╭─ Data excerpts

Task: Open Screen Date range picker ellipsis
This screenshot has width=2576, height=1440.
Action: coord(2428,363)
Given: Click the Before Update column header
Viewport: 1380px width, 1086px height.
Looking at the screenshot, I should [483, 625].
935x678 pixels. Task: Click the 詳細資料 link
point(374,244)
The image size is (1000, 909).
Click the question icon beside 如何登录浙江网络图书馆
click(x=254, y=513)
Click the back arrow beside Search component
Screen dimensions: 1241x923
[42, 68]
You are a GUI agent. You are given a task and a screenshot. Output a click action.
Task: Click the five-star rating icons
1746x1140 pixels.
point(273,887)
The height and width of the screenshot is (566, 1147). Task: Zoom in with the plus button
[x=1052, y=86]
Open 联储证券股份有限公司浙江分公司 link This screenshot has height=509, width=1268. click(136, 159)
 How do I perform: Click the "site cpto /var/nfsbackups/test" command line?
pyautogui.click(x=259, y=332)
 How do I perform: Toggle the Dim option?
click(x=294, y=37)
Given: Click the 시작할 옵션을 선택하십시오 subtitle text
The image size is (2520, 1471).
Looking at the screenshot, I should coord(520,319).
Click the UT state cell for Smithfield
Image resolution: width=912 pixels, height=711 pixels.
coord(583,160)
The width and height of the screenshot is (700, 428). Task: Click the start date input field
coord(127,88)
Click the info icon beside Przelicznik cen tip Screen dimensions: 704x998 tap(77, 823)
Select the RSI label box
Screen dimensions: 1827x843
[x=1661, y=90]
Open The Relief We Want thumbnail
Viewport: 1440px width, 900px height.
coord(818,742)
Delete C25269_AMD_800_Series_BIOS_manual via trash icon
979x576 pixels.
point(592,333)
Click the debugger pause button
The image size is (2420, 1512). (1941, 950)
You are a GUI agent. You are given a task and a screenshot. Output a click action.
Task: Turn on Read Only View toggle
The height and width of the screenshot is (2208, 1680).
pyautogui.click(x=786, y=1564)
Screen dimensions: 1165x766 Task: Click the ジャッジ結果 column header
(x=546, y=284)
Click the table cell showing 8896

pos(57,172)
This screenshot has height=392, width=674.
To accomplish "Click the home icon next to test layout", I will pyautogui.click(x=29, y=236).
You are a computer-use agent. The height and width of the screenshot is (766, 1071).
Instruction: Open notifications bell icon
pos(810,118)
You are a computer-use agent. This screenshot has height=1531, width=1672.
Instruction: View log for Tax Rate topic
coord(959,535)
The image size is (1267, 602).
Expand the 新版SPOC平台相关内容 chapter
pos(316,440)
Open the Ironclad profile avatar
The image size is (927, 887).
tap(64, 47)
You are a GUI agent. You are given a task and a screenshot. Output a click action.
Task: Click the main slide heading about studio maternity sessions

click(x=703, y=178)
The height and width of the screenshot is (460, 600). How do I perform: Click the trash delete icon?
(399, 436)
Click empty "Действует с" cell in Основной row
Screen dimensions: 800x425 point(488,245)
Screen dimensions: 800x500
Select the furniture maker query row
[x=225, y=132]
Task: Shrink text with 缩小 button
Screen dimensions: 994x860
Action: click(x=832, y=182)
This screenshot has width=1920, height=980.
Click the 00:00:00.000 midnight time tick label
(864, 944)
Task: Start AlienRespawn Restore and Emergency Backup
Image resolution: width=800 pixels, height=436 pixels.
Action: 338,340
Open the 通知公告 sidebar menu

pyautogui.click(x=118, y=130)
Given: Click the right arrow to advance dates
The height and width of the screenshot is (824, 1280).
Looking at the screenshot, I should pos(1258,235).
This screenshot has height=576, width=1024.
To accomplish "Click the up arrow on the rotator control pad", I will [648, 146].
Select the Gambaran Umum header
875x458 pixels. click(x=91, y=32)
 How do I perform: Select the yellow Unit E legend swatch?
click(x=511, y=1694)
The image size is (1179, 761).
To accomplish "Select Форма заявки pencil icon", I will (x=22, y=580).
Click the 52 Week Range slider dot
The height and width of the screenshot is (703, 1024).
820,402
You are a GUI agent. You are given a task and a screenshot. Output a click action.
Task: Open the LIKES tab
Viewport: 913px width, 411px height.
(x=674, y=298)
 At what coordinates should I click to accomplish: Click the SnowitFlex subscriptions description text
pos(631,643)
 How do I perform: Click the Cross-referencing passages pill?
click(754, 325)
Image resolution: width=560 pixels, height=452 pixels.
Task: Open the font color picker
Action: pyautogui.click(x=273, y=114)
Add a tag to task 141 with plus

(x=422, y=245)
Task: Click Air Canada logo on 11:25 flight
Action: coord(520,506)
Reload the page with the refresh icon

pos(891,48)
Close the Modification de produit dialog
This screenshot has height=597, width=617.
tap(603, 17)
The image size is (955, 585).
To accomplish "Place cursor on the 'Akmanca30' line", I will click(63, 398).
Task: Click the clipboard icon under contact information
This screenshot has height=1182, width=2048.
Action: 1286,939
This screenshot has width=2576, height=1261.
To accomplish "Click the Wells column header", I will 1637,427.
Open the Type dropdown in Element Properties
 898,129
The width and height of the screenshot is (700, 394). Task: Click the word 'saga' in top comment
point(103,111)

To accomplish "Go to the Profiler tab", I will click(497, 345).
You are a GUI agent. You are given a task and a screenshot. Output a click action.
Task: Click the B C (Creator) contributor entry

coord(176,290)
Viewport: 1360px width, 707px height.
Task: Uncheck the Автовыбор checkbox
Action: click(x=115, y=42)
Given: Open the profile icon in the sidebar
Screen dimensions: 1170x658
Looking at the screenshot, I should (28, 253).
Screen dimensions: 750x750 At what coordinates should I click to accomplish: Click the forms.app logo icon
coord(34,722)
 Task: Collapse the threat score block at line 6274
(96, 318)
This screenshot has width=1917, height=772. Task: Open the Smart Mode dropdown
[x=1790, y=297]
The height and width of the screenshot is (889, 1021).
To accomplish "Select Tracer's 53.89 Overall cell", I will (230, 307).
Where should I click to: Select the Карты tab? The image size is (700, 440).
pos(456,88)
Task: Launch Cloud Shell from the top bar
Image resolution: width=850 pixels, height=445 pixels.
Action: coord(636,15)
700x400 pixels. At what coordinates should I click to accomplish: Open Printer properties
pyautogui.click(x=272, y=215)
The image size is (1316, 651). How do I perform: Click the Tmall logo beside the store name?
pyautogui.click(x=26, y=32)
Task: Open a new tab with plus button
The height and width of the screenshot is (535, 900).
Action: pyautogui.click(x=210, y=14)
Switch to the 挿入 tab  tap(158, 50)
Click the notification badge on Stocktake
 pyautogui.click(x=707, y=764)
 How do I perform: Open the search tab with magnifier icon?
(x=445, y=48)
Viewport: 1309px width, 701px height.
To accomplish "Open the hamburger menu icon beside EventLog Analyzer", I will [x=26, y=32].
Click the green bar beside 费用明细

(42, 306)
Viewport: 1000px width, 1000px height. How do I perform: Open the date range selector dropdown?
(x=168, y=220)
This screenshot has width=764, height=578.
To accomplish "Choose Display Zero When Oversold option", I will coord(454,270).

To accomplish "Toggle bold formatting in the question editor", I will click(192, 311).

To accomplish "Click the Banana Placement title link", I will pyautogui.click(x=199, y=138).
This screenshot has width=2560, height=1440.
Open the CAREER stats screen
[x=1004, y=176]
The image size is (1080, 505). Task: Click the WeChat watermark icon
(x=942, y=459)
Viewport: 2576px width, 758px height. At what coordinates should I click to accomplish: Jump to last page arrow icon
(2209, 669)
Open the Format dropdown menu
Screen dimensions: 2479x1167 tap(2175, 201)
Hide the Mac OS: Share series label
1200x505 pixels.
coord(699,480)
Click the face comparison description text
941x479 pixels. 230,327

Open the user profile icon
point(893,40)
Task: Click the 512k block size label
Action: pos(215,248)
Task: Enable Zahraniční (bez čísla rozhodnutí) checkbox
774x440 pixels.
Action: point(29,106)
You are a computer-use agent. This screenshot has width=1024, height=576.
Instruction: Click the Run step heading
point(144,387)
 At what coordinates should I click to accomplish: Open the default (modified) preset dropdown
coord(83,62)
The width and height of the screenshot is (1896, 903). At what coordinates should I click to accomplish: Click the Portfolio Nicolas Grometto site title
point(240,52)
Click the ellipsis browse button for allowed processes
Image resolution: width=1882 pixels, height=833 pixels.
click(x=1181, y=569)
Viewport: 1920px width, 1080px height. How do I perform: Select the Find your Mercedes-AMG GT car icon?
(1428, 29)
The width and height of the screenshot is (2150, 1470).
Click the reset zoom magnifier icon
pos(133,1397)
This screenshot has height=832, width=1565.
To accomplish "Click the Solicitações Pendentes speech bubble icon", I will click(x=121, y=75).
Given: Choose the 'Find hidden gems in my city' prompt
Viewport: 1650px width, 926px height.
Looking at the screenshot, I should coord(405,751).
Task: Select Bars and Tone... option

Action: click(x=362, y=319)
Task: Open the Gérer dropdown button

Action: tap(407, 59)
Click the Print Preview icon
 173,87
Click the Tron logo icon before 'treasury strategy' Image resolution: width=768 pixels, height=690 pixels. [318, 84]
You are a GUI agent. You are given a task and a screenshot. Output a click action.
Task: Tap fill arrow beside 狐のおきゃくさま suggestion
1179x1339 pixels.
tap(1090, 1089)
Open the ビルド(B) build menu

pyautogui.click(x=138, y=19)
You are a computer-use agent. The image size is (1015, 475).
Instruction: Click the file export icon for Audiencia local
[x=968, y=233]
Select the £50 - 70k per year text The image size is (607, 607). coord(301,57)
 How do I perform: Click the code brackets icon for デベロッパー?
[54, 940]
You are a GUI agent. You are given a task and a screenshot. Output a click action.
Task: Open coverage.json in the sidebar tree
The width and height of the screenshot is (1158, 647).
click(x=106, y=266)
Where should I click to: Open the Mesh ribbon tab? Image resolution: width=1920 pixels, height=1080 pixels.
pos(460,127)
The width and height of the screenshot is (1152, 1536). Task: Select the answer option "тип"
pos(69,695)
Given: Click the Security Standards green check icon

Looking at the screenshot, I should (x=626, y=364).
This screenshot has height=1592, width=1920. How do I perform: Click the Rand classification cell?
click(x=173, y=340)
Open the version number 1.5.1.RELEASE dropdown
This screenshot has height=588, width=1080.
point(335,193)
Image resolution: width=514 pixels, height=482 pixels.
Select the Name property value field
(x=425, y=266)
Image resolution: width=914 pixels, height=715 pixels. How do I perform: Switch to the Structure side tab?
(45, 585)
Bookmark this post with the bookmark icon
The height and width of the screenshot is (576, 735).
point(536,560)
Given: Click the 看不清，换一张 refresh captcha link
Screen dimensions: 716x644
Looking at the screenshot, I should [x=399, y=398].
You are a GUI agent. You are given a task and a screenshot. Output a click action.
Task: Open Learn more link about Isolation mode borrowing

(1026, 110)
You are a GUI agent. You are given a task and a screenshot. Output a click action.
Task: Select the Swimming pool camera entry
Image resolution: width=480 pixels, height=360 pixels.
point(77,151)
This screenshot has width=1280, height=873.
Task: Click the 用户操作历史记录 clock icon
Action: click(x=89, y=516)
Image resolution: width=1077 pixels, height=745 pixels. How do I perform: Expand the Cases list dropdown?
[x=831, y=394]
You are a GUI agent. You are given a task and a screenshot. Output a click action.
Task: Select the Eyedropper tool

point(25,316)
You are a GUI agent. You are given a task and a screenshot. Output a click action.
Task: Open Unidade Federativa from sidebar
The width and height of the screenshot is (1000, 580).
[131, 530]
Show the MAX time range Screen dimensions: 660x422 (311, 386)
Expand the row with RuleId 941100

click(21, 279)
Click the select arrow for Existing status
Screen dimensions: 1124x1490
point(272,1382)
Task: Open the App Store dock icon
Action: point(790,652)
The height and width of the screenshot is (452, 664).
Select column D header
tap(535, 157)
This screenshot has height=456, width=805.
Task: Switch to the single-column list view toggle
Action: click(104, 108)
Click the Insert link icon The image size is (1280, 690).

╰─

* Task description: Extract the lines starting at the line that contains "Reload the page with the refresh icon" and ending at the line that contains "Action: click(x=115, y=42)", both included, and reproduce them verbatim.

* Response:
Reload the page with the refresh icon

pos(891,48)
Close the Modification de produit dialog
This screenshot has height=597, width=617.
tap(603, 17)
The image size is (955, 585).
To accomplish "Place cursor on the 'Akmanca30' line", I will click(63, 398).
Task: Click the clipboard icon under contact information
This screenshot has height=1182, width=2048.
Action: 1286,939
This screenshot has width=2576, height=1261.
To accomplish "Click the Wells column header", I will 1637,427.
Open the Type dropdown in Element Properties
 898,129
The width and height of the screenshot is (700, 394). Task: Click the word 'saga' in top comment
point(103,111)

To accomplish "Go to the Profiler tab", I will click(497, 345).
You are a GUI agent. You are given a task and a screenshot. Output a click action.
Task: Click the B C (Creator) contributor entry

coord(176,290)
Viewport: 1360px width, 707px height.
Task: Uncheck the Автовыбор checkbox
Action: click(x=115, y=42)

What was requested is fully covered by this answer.